Blau-Rot-Grün will die Prozesskostenhilfe reformieren – und die Ausgaben bremsen

Saving justice

d'Lëtzebuerger Land vom 12.12.2014

Die Kürzung wäre ein drastischer Einschnitt: Von einem Rekordhoch von fast 6,5 Millionen Euro im Jahr 2013 auf nunmehr nur noch 3,5 Millionen will die blau-rot-grüne Koalition die Ausgaben für die Prozesskostenhilfe, die assistance judiciaire, drücken. Will, denn obwohl die Beratungen zu Ende sind, ist der Haushalt 2015 noch nicht verabschiedet. Ob eine Kürzung von 3,5 Millionen im Haushaltsentwurf 2015 realistisch sind, ist unklar: Bis zuletzt lag keine Analyse vor, die die Entwicklung der Prozesskostenhilfe untersucht hätte. Die Anwaltskammer, die die Staatsgelder verwaltet und über sie wacht, sagt, sie habe keine. Und auch der Geldgeber, das Justizministerium, lässt ausrichten, der zuständige Sachbearbeiter sei im Urlaub. Man könne die Statistiken nicht herausgeben, „weil sie noch bearbeitet werden müssen“. Ähnlich wortkarg in Sachen Prozesskostenhilfe war der bis Montag im Ausland weilende grüne Justizminister Félix Braz gegenüber dem parlamentarischen Justizausschuss vor einem Monat gewesen, als er seine Haushaltspläne den Abgeordneten vorstellte. Außer dem Hinweis, dass die Regierung daran denke, die Entschädigungen für Anwaltsreferendare von 400 auf künftig 150 Euro zu senken, um so rund 660 000 Euro einzusparen, teilte Braz leidglich mit, eine Arbeitsgruppe von Anwaltskammer, Staatsanwaltschaft und Ministerium arbeite an einer Reform der staatlichen Beihilfe. Ansonsten: Stillschweigen.
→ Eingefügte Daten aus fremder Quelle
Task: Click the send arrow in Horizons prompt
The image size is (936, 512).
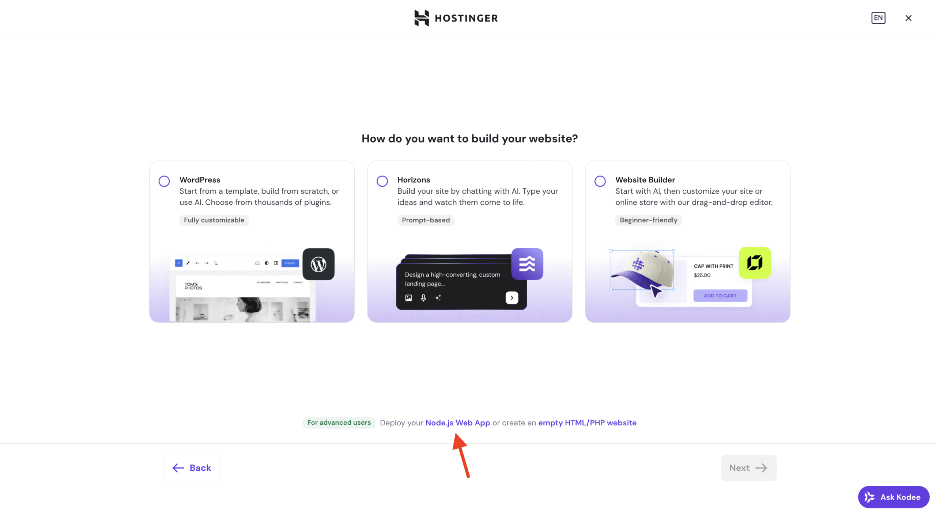Action: [512, 297]
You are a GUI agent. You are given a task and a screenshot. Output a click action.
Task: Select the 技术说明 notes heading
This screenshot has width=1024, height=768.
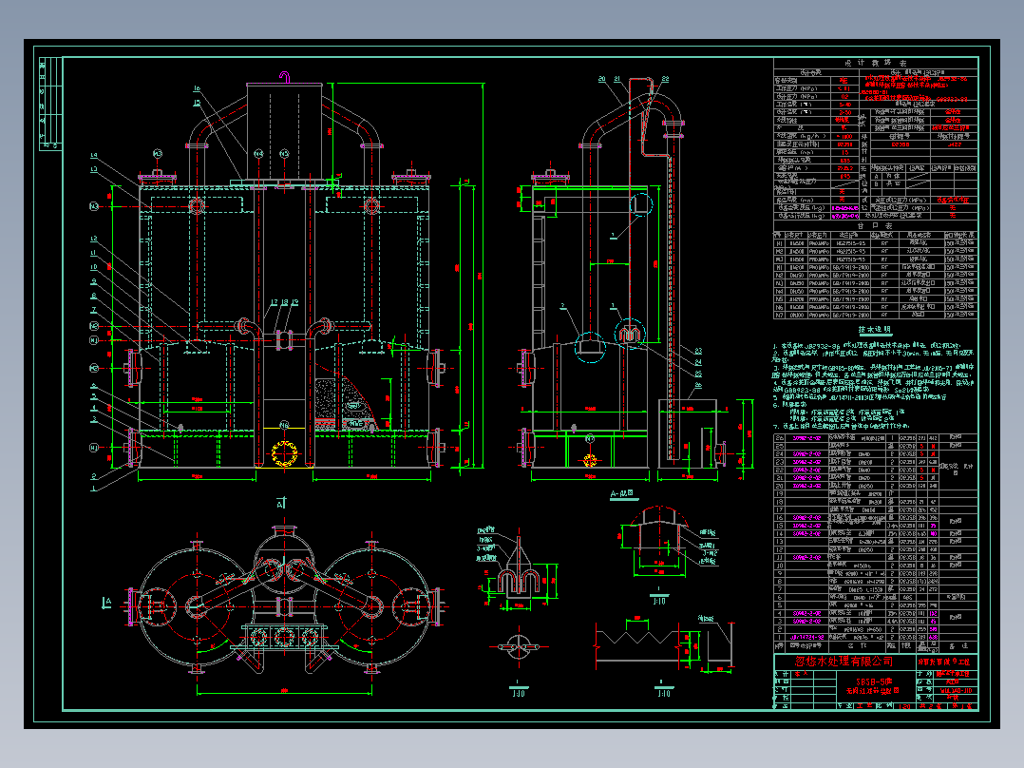tap(875, 330)
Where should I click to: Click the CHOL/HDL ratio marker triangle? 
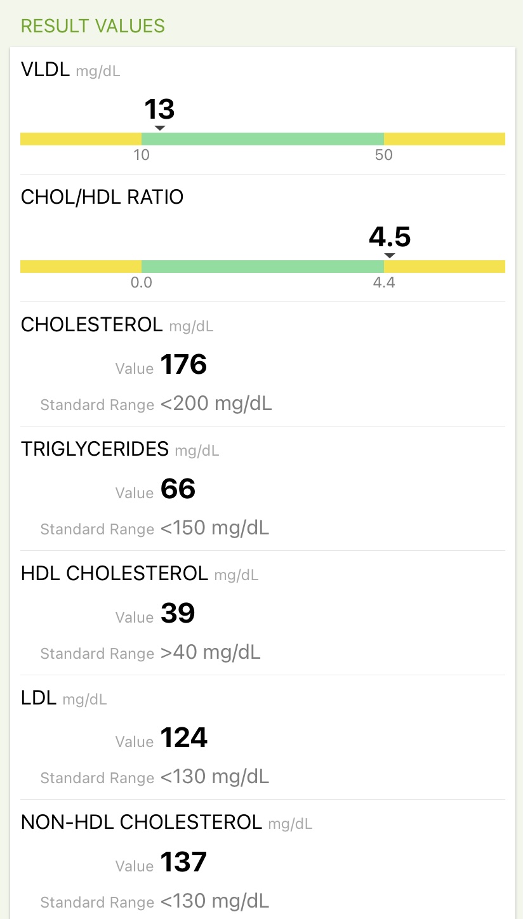coord(390,256)
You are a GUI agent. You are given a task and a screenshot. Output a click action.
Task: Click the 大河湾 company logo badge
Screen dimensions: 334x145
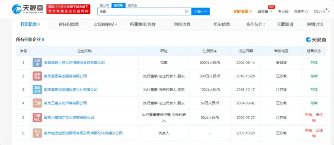point(37,63)
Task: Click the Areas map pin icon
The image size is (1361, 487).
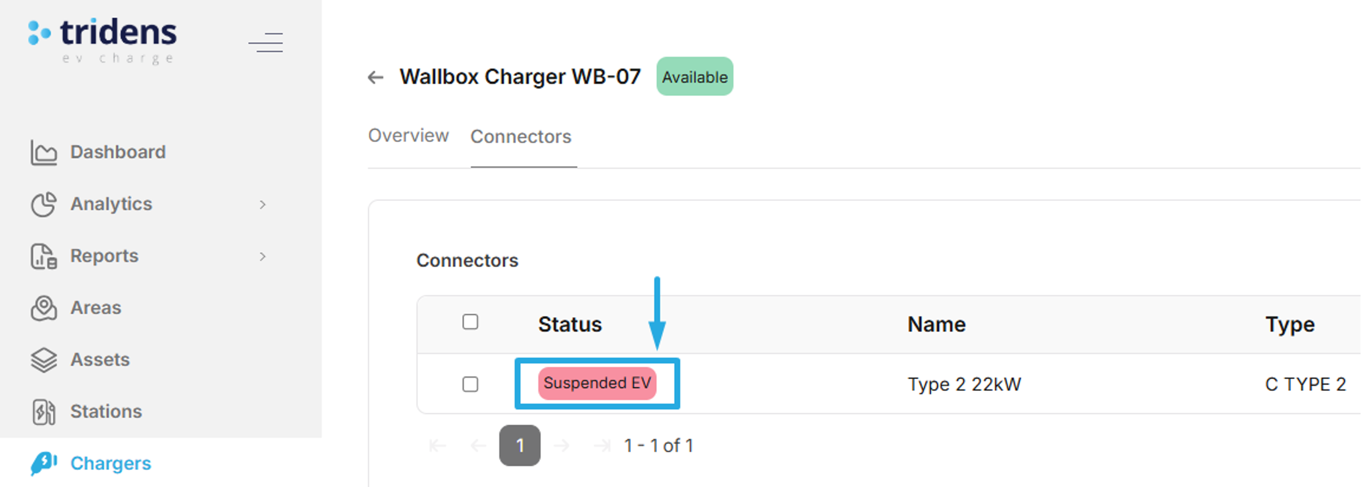Action: point(44,308)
Die Zurückhaltung erklärt sich durch die Brisanz: Schon im Oktober 2012 hatte der damalige Justizminister François Biltgen (CSV) vorgeschlagen, die Prozesskostenhilfe von derzeit 87 Euro pro Anwalts-Beratungsstunde auf 58 Euro zu senken, eine Kürzung um 25 Prozent. Das Land, das dies meldete, lenkte so das Scheinwerferlicht auf ein Thema, das sonst eher ein Schattendasein fristet, für eine gerechte Justiz und für einen funktionierenden Rechtsstaat aber das A und O ist: Mit der Prozesskostenhilfe ermöglicht der Staat Menschen mit unzureichendem Einkommen, die also RMG beziehen, verschuldet sind oder sich aus anderen Gründen keinen Anwalt leisten können, trotzdem einen juristischen Beistand ihrer Wahl. Der staatliche Zuschuss stellt sicher, dass alle Bürger Zugang zur Justiz haben und ihre Rechte einklagen können. Und da will die Regierung sparen?

Biltgen begründete seinen Vorstoß damals mit dem angeblichen Missbrauch. 2012 hatte sich der Haushaltsposten für die Hilfe seit 2002 mehr als verdoppelt, Tendenz steigend. Eine detaillierte Analyse aber, wie groß der vermeintliche Missbrauch war und welche Ursachen noch für die Kostenexplosion in Frage kämen, legte der Minister nie auf den Tisch. Das sei eher eine „empirische Beobachtung“ gewesen, gibt der LSAP-Abgeordnete und Anwalt Franz Fayot zu. Die Entrüstung bei der Anwaltskammer und unter Anwälten war groß. Vor allem jene, die sich auf Asyl-, Familien- oder auf Strafrecht spezialisiert hatten, warnten, ihre Mandanten würden durch die Sparmaßnahme hart getroffen. Eine Facebook-Gruppe mit dem Namen Saving Justice wurde gegründet, der damalige Vorsitzende der Anwaltskammer René Diederich schrieb einen Brief an den Minister, Abgeordnete der Opposition mobilisierten sich – daraufhin zog Biltgen seinen Vorschlag wieder zurück.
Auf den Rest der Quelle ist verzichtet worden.